延命装置は「系統的な洗脳(思想教育)」
ところで、金正恩がアメリカを相手に保証を求める「体制」とは何なのか。ソースティン・ヴェブレン(1857~1929)が喝破したように、詰まるところ、体制とは当該社会で支配的な価値観のことである。支配的な「感情」と言い換えてもよい。
そうであれば、これは部外者が保証しきれる性質のものではない。支配者が不断に国民へ押し付け、国民が進んで感化されてこそ、その価値観(感情)が持続できる。
北朝鮮の場合、守るべき体制は社会主義でも一党独裁でもない。父子権力世襲の独裁体制、つまりは封建王朝さながらの時代錯誤な身分制度である。この価値観の延命装置は、金日成一族の神格化を中核とする系統的な洗脳(思想教育)である。体制が生き残るには、「非核化」はできても、「非神格化」はできない。
挫折した金正恩の神格化作業
ところが、この体制保証の「本丸」の入り口で、金正恩政権は大きく躓く。核ミサイルを作っては捨てる「離れ業」を演じられるほど、金正恩政権は盤石のはずだ。だが、執権8年目になる現在でも、金正恩の神格化作業は足踏みする。

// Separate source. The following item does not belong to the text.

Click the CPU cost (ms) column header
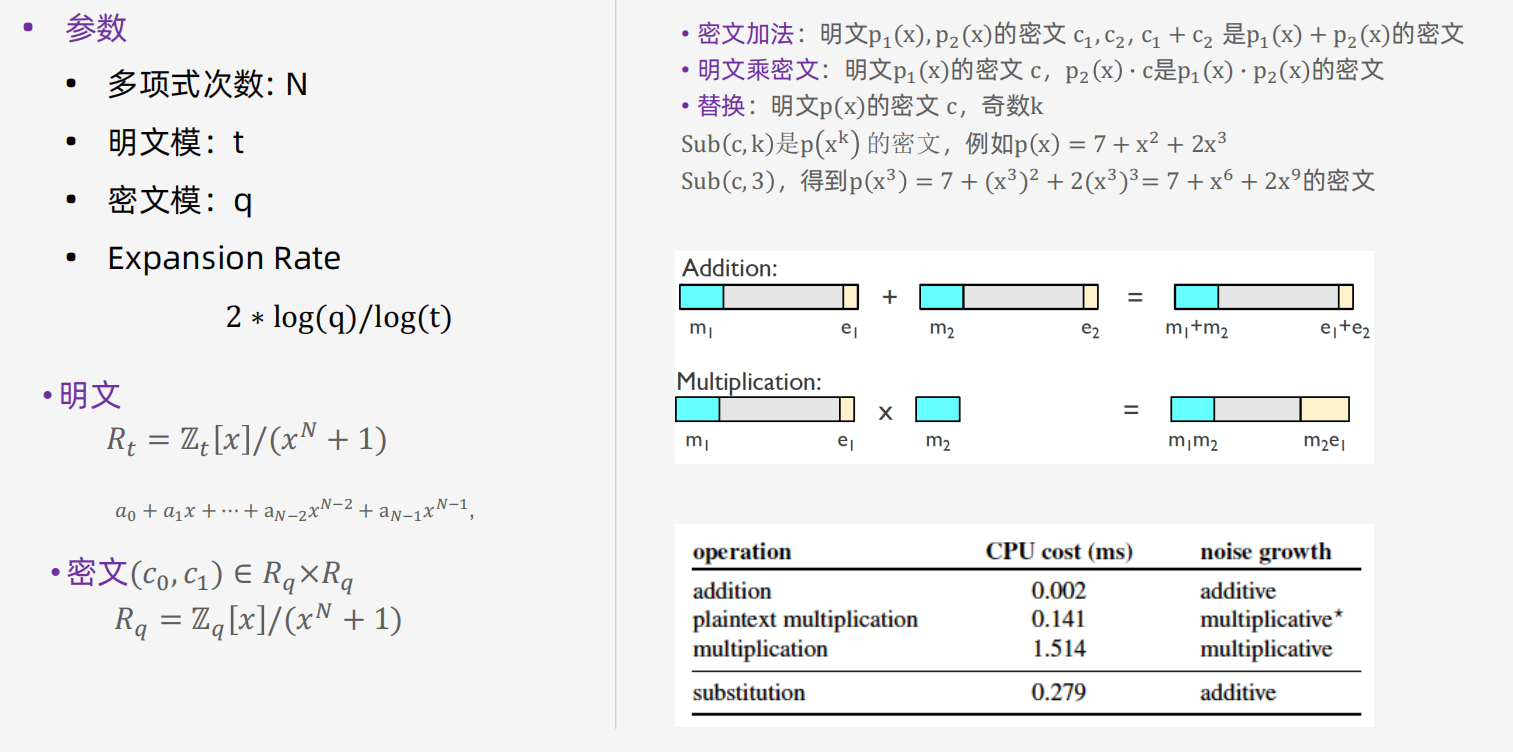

そこには、乗り越えられない絶壁がある。金正恩の生母にまつわる「不都合な真実」がそれだ。言い換えれば、北朝鮮の体制保証の「アキレス腱」である。
本稿では、この神格化作業の挫折を点検する。「不都合な真実」の正体を前もって示せば、次の5点である。
1実母の高英姫が在日朝鮮人という「下層身分」に属すること
2「喜び組」の踊り子だったこと
3金正日の「正妻」ではなかったこと
4高英姫の父親が旧日本軍の協力者だったこと
5高英姫の実妹がアメリカに亡命した「脱北者」であること――。